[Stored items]
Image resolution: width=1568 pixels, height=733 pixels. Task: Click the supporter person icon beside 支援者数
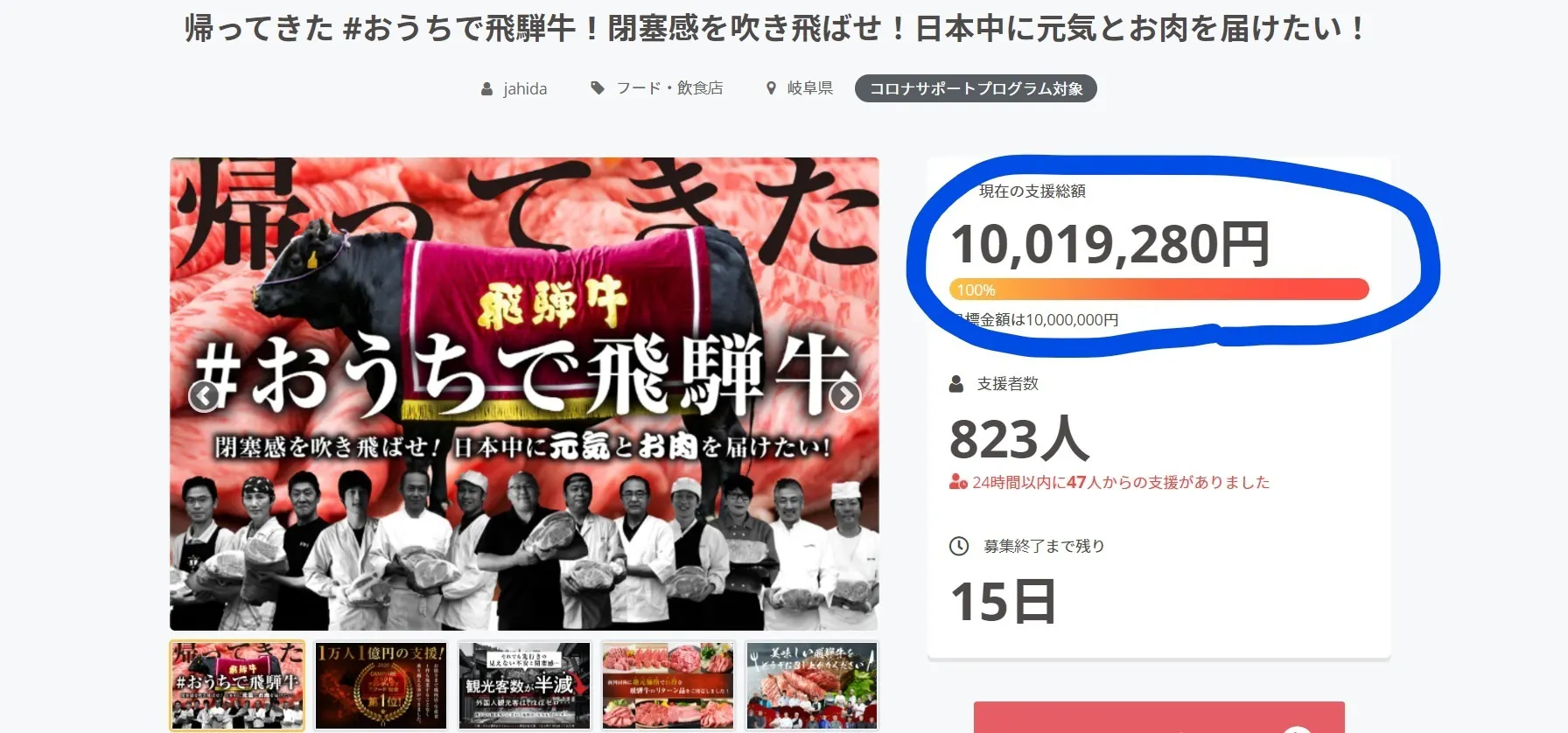pyautogui.click(x=956, y=384)
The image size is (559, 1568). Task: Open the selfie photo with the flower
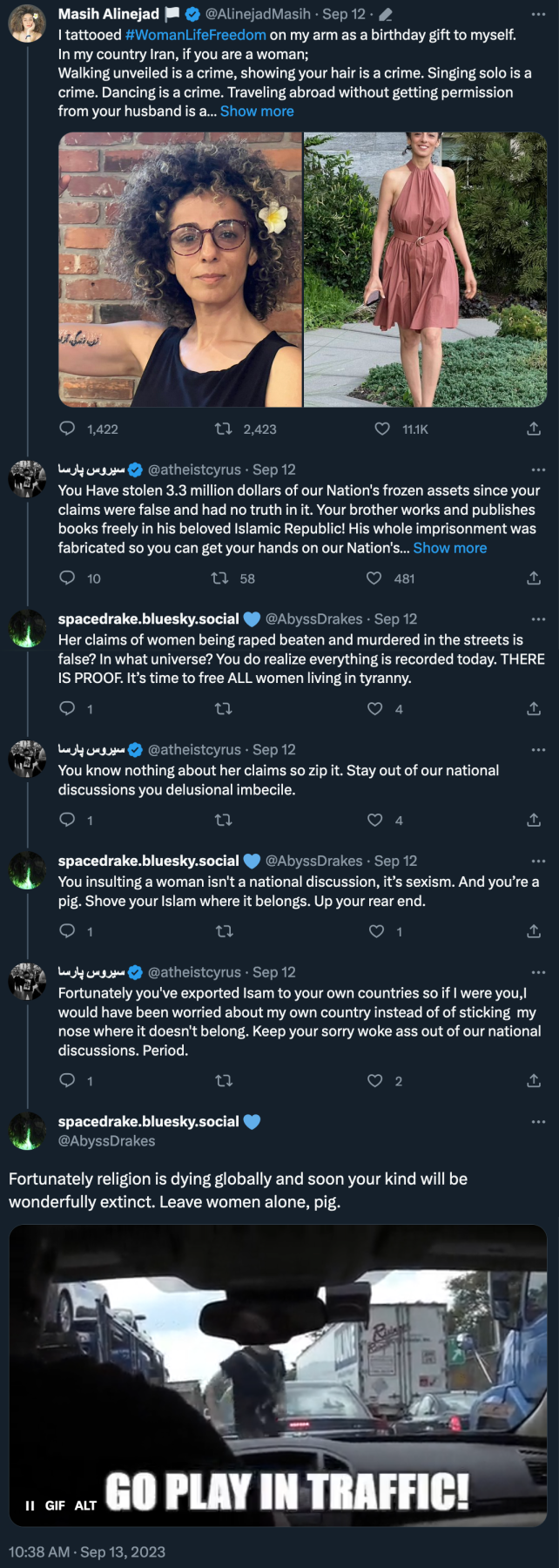pos(180,270)
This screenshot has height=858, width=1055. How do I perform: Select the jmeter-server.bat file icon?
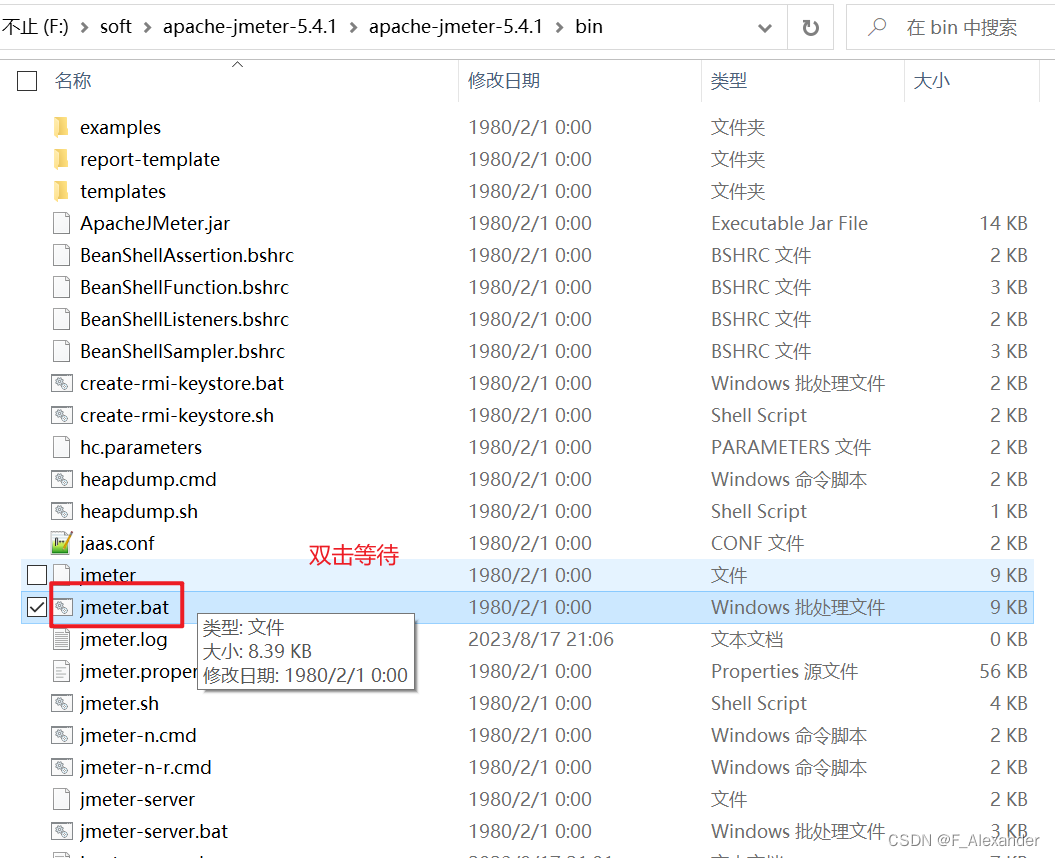pyautogui.click(x=61, y=831)
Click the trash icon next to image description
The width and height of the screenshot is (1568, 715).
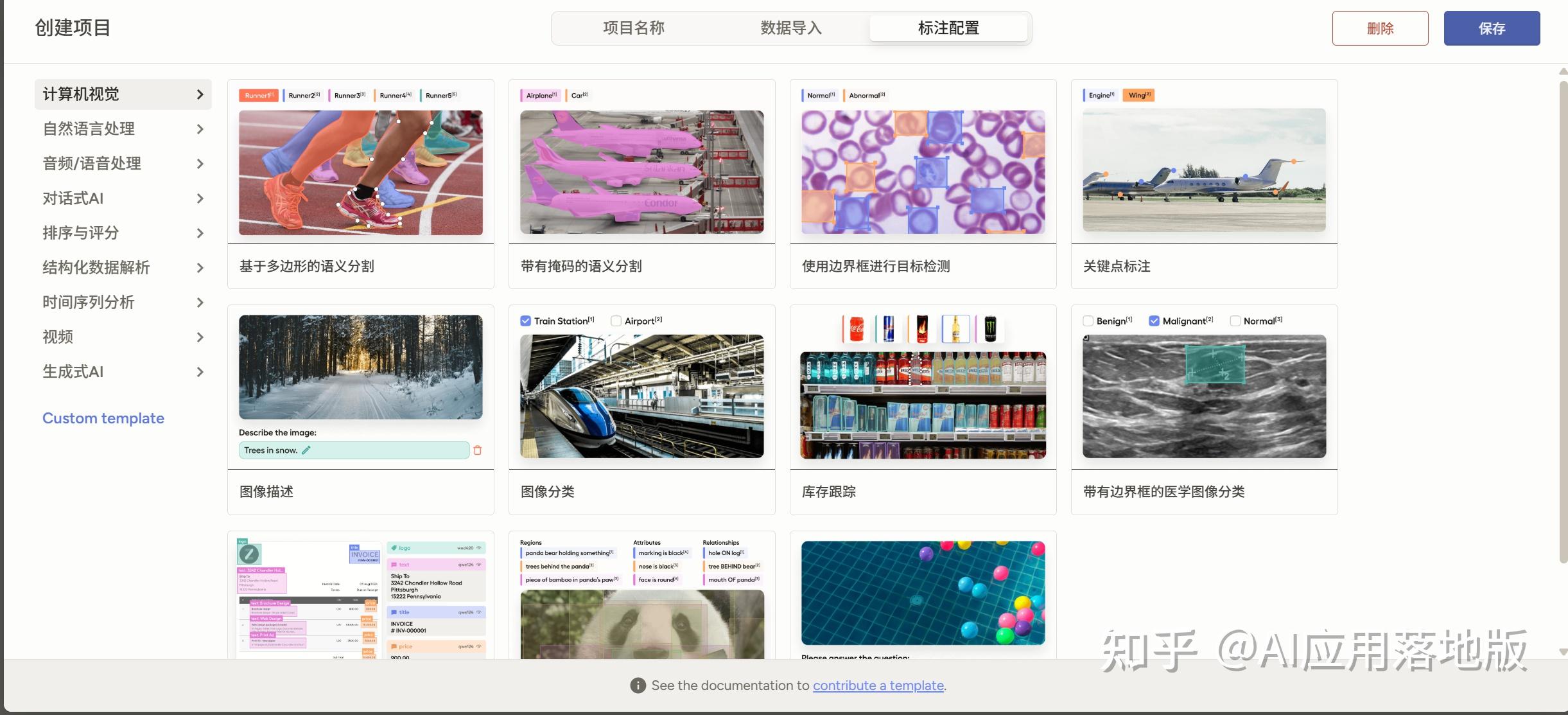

__What to produce__: Copy nothing outside the span: please output the lines from the one with "The image size" through the end of the entries above, and skip the pictures.

__Written answer__:
The image size is (559, 1568). Task: Open the selfie photo with the flower
pos(180,270)
This screenshot has height=858, width=1055. How do I perform: Select the jmeter-server.bat file icon?
pyautogui.click(x=61, y=831)
Click the trash icon next to image description
The width and height of the screenshot is (1568, 715).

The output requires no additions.